Segment Start: Task data

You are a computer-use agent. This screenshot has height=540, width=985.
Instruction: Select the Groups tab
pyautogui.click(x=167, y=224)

Segment End: Task data
Segment Start: Task data

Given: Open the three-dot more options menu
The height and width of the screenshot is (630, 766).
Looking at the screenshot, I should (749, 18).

Segment End: Task data
Segment Start: Task data

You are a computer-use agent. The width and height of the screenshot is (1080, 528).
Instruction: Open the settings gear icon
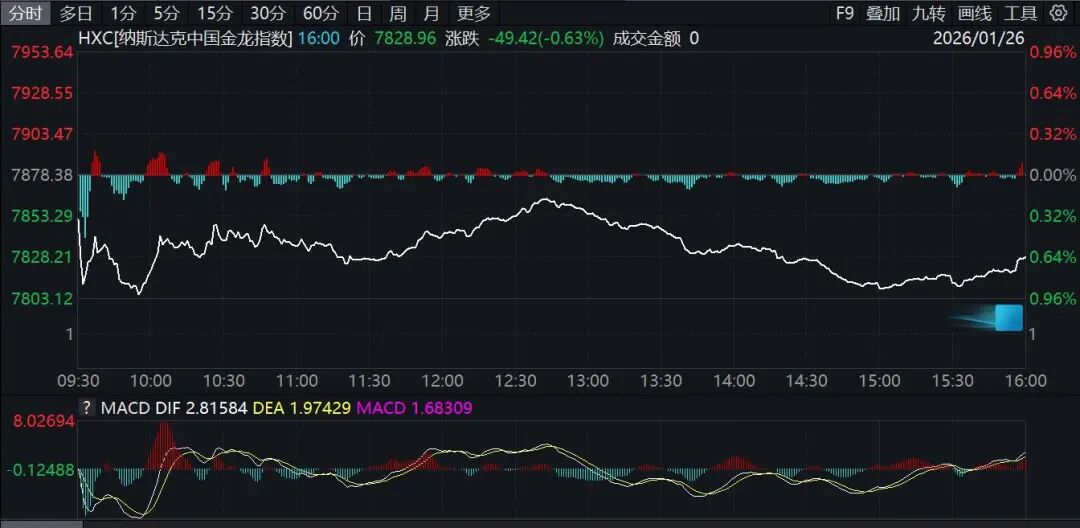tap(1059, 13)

Segment End: Task data

Try it
Copy every line from the material in which the word "computer" can be found.

Answer to this task
You are a computer-use agent. This screenshot has height=540, width=985.
You are a computer-use agent. The width and height of the screenshot is (1080, 528).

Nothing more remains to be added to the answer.